■ EXERCISE AIM ■
Below are the records; repeat exactly their lines between the line holding "Screen dimensions: 1264x848" and the line holding "Task: Toggle the Режим доповідача checkbox", inclusive, skipping the pictures.

■ DATA IN THIS EXERCISE ■
# # #

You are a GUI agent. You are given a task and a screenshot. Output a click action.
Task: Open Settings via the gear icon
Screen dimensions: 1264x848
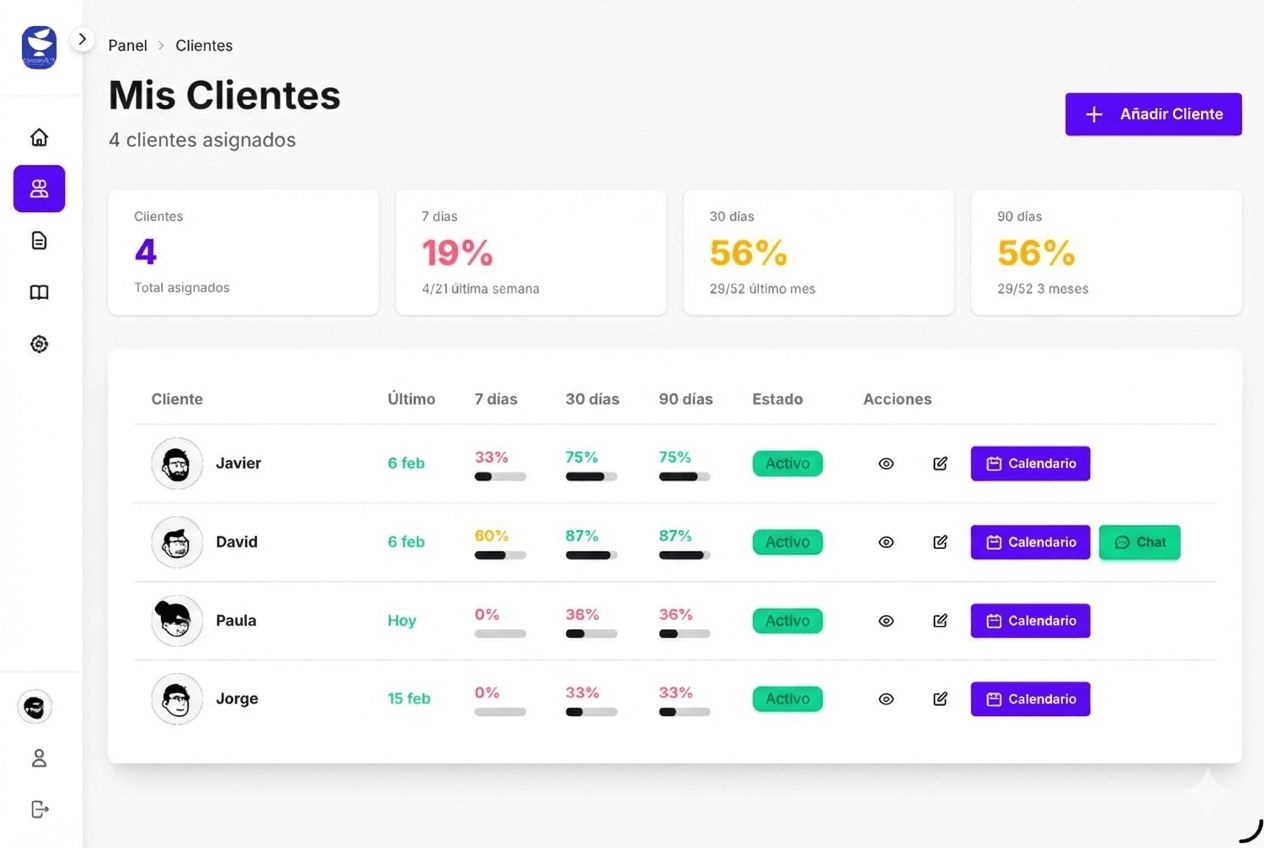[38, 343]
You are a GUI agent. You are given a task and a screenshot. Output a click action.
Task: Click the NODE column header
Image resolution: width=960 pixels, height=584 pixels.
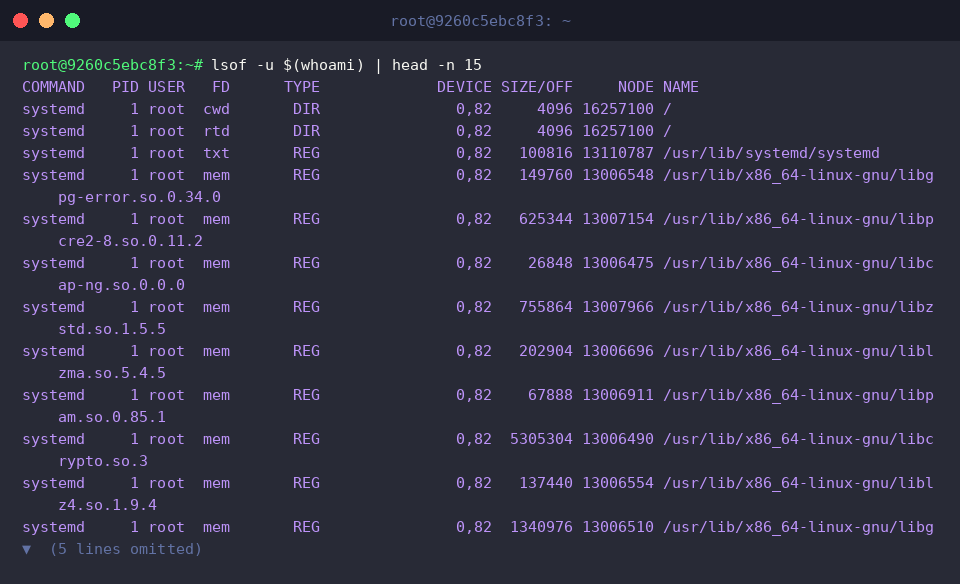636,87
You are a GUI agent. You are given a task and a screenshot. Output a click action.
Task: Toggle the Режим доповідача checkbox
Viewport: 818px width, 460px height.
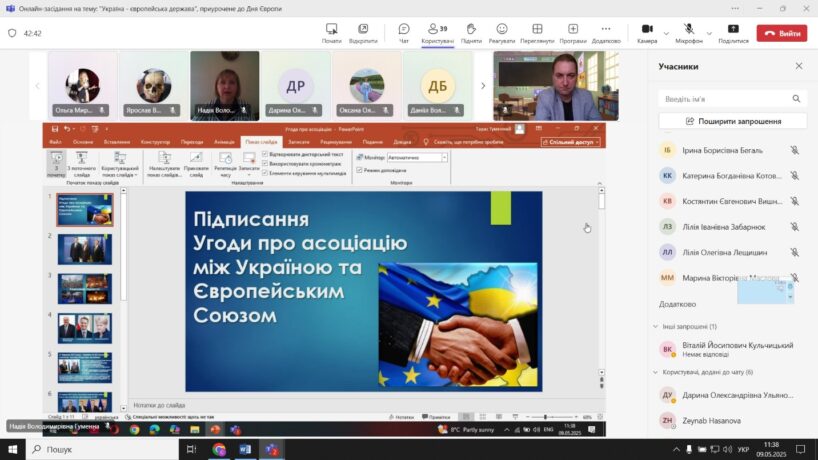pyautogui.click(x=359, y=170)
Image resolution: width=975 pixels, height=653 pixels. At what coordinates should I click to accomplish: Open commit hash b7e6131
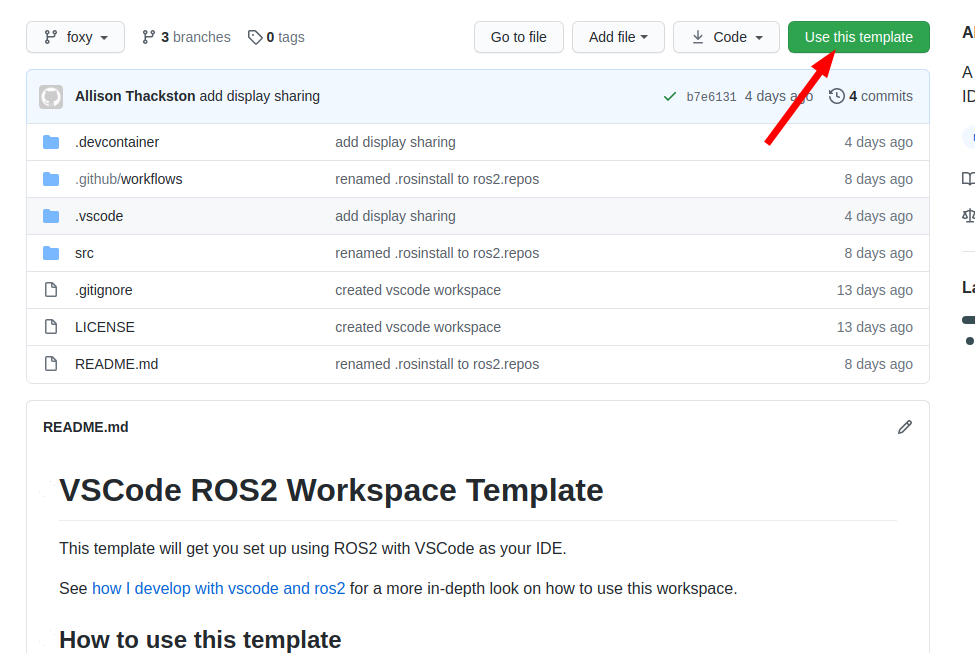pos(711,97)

# # #

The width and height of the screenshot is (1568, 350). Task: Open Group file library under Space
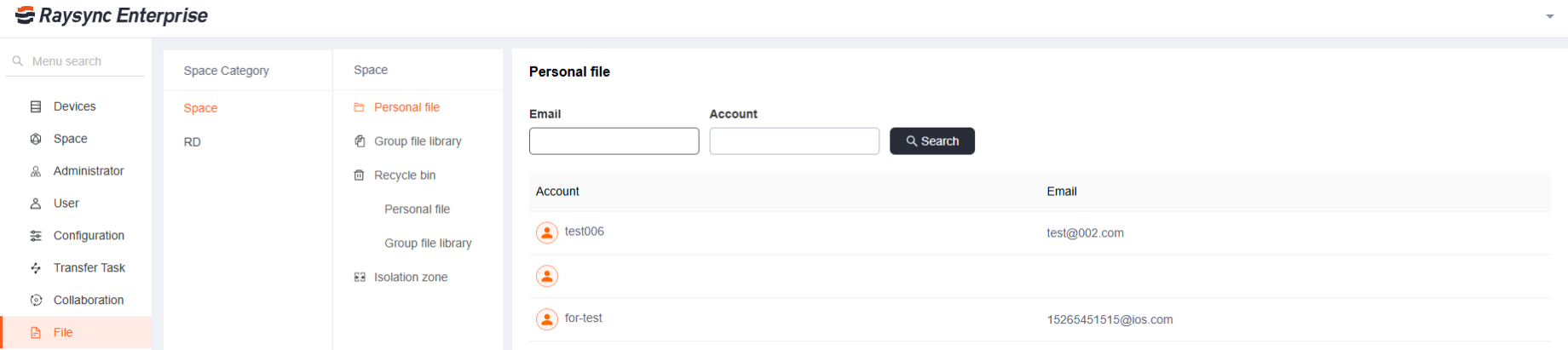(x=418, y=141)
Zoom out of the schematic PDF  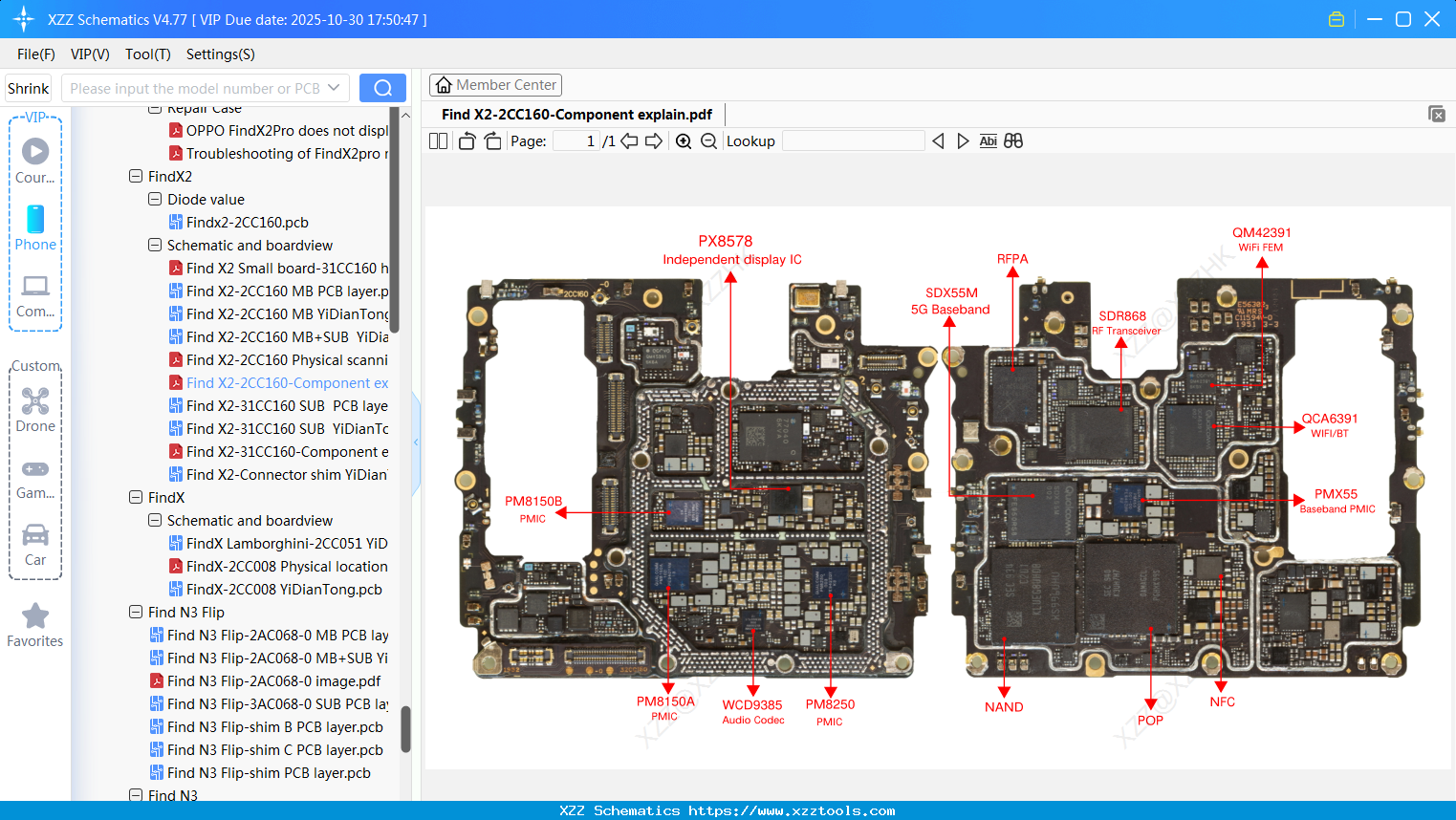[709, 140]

# # #

■ RESPONSE ■
Screen dimensions: 1264x848
[38, 343]
You are a GUI agent. You are given a task and a screenshot. Output a click action.
Task: Click the NODE column header
Image resolution: width=960 pixels, height=584 pixels.
636,87
You are a GUI agent. You are given a task and a screenshot. Output a click action.
Task: Toggle the Режим доповідача checkbox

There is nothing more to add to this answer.